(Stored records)
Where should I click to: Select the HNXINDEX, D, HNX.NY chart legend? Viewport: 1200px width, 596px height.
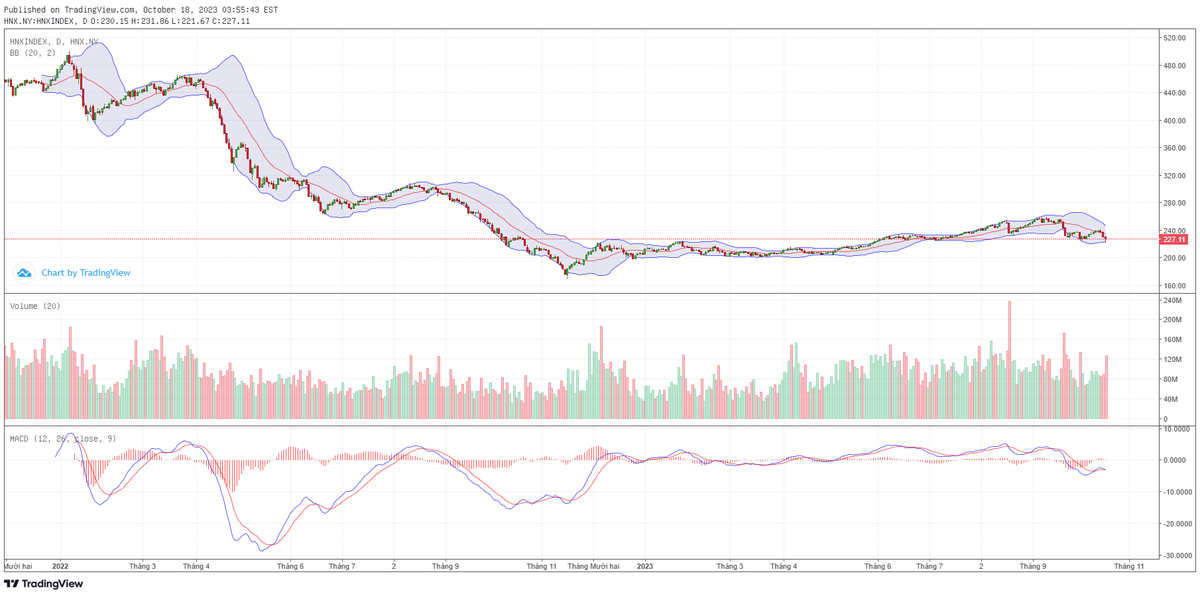pos(54,41)
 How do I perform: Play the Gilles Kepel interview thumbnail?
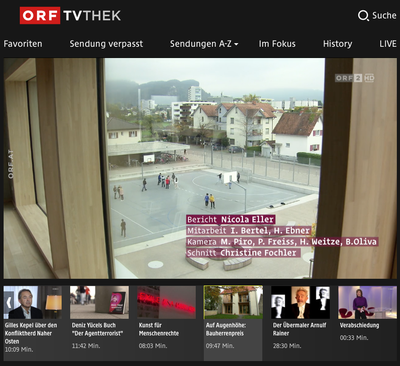coord(33,302)
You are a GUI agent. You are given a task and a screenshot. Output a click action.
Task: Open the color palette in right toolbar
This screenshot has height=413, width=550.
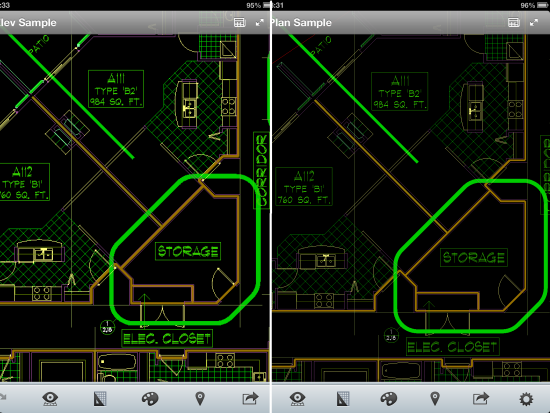point(389,399)
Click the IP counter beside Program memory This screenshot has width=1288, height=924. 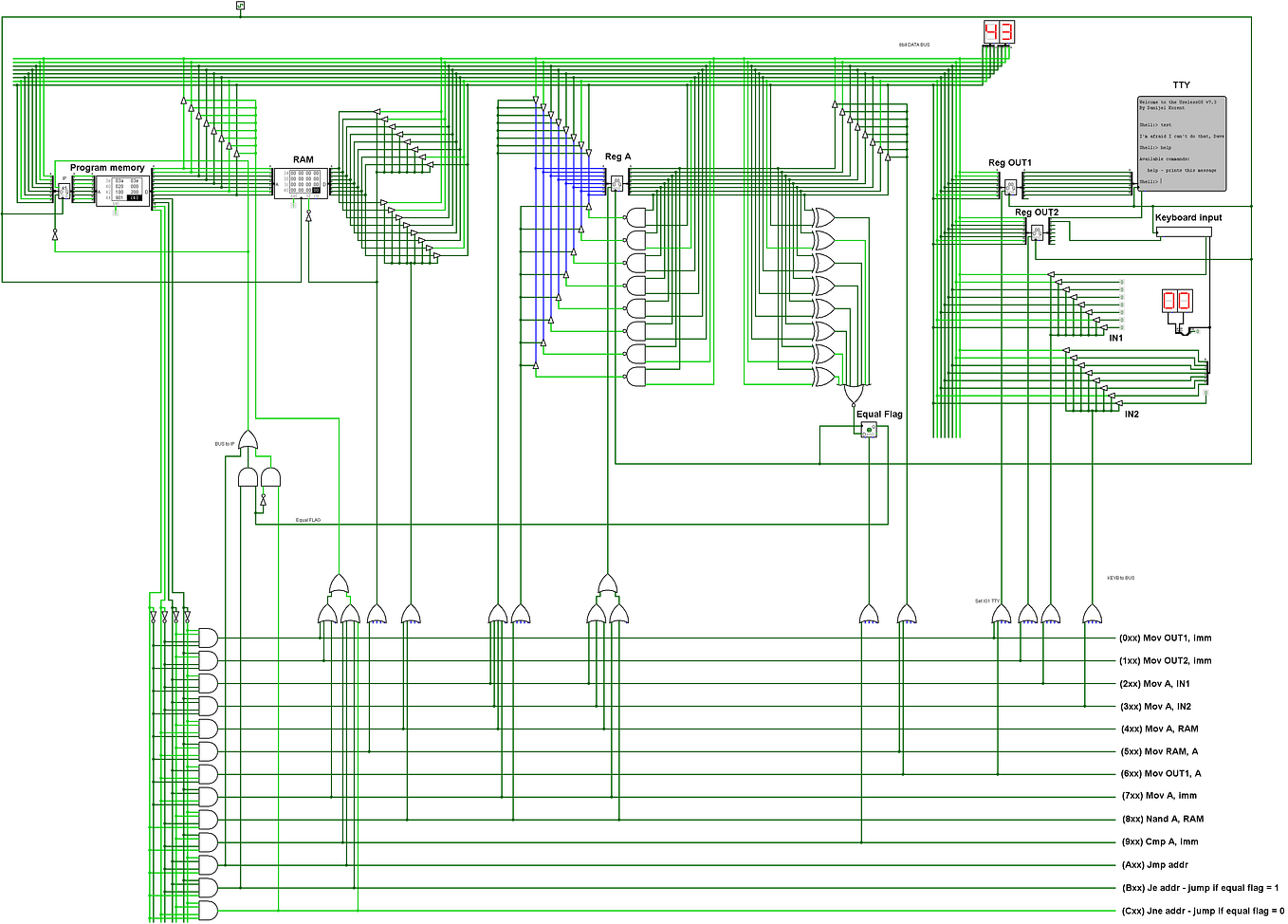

Problem to solve> Without including any picture, set down every line above exactly as it stands.

Answer to this exercise>
Where should I click to: Select the HNXINDEX, D, HNX.NY chart legend? Viewport: 1200px width, 596px height.
pos(54,41)
 How do I perform: Play the Gilles Kepel interview thumbnail?
coord(33,302)
You are a GUI agent. You are given a task and a screenshot. Output a click action.
Task: Open the color palette in right toolbar
This screenshot has height=413, width=550.
point(389,399)
Click the IP counter beside Program memory This screenshot has width=1288, height=924. 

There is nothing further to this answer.